[Agda] heterogeneous equality

[Dan Licata]

On Mar03, Conor McBride wrote:
> Back when I was mucking about with this type,
> my answer was "homogeneously"! That's to say,
> rather than interpreting heterogeneous equality
> as "the types are equal and the terms are equal",
> it's "if the types are equal, the terms are equal".

Ah, I had the conjunctive, rather than conditional, interpretation in
mind. Thanks for the explanation!

Last night, the workaround I came up with was to take in a proof p of
index equality and to prove that e is (homogeneously) equal to 
(subst e' p).  E.g.

waha : {X : Set}{m n : Nat}
       {xs : Vec X m}{ys : Vec X n}{x : X} ->
       (p : Id m n) (sp : Id (suc m) (suc n))
     -> Id (subst (\i -> Vec X i) xs p) ys
     -> Id (subst (\i -> Vec X i) (cons x xs) sp) (cons x ys) 

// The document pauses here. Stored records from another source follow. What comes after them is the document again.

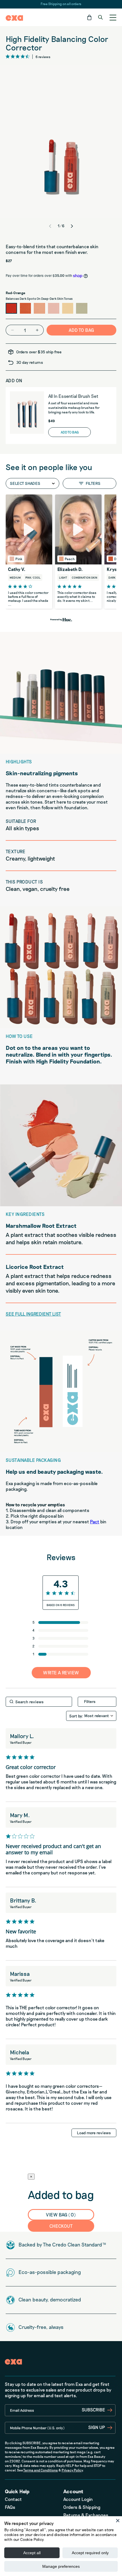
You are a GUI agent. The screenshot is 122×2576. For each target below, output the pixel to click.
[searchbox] (39, 1702)
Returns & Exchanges (85, 2515)
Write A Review (61, 1672)
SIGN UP (96, 2427)
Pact (94, 1521)
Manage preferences (61, 2566)
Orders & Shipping (81, 2507)
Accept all (32, 2552)
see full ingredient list (33, 1314)
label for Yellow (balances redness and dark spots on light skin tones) (67, 308)
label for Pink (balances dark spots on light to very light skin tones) (53, 308)
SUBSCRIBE (93, 2410)
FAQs (10, 2507)
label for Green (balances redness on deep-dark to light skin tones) (81, 308)
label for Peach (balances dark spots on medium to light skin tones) (39, 308)
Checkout (61, 2226)
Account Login (78, 2499)
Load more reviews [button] (94, 2132)
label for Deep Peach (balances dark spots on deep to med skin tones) (25, 308)
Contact (13, 2499)
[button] (89, 17)
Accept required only (90, 2552)
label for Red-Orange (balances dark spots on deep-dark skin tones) (11, 308)
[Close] (117, 2520)
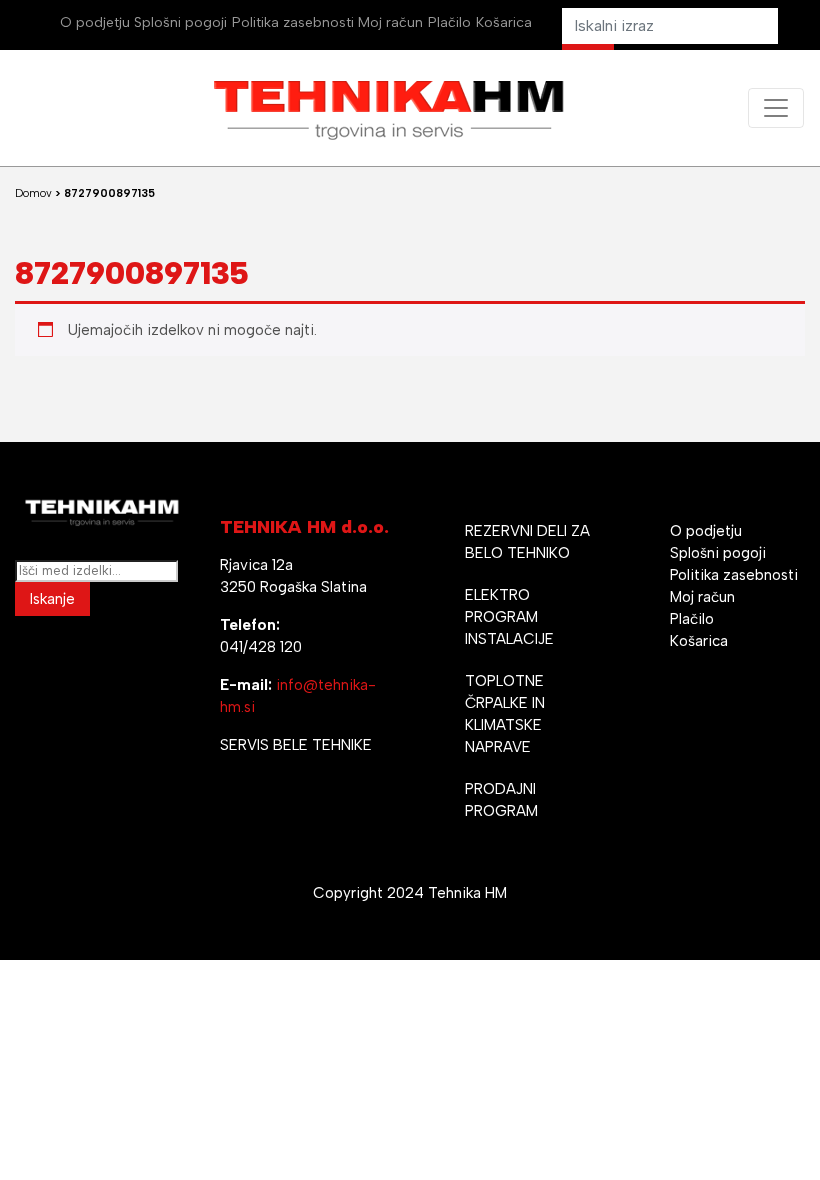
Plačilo (449, 22)
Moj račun (390, 22)
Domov (33, 193)
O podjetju (95, 22)
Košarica (504, 22)
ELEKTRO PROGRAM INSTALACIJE (509, 617)
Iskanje (52, 599)
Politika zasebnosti (293, 22)
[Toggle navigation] (776, 108)
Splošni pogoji (180, 22)
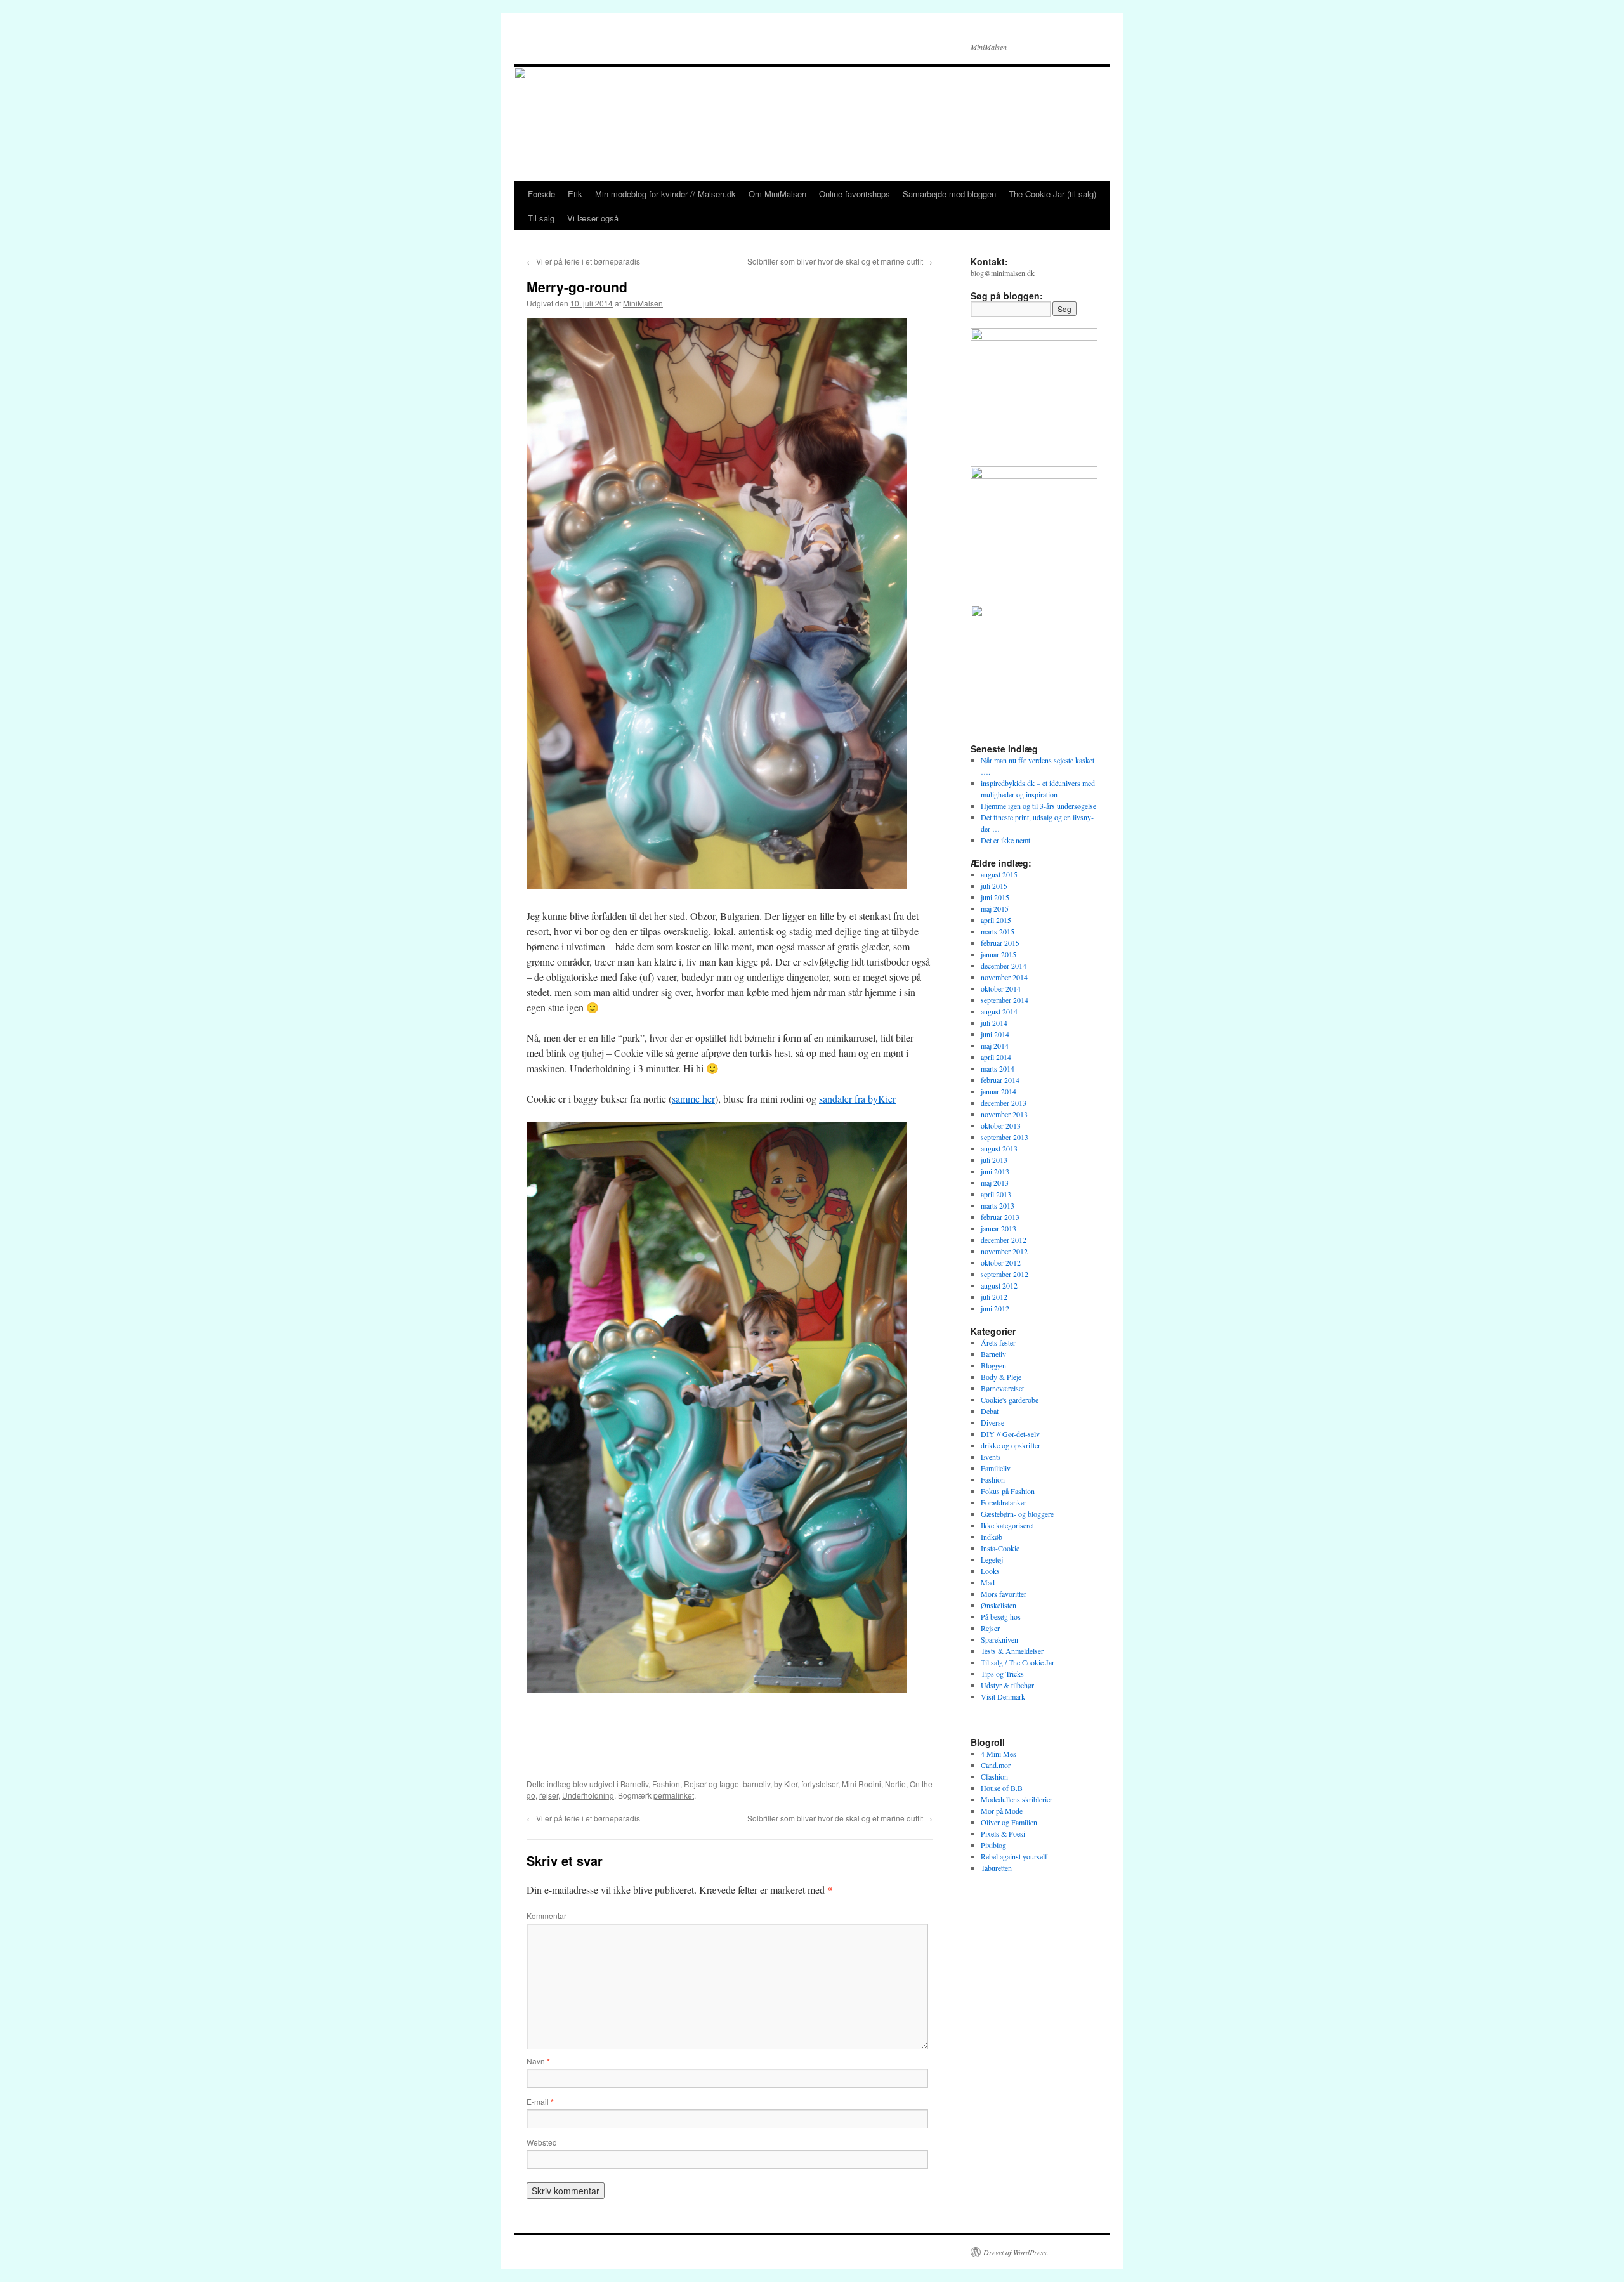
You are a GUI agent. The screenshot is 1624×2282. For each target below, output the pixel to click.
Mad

The heterogeneous version then seems like a simple twist that saves you
from manually commuting-converting the subst in and out of contexts---as
you said, I can work with a telescope, rather than coercing everything
to the same type at each step.


The conjunctive interpretation, which post-darcs-pull Agda moves
towards, feels a little impredicative: it makes me nervous to have a
set of equality of sets, since this set "talks" about itself.  Are there
dangers lurking under this tarpeian rock?  


-Dan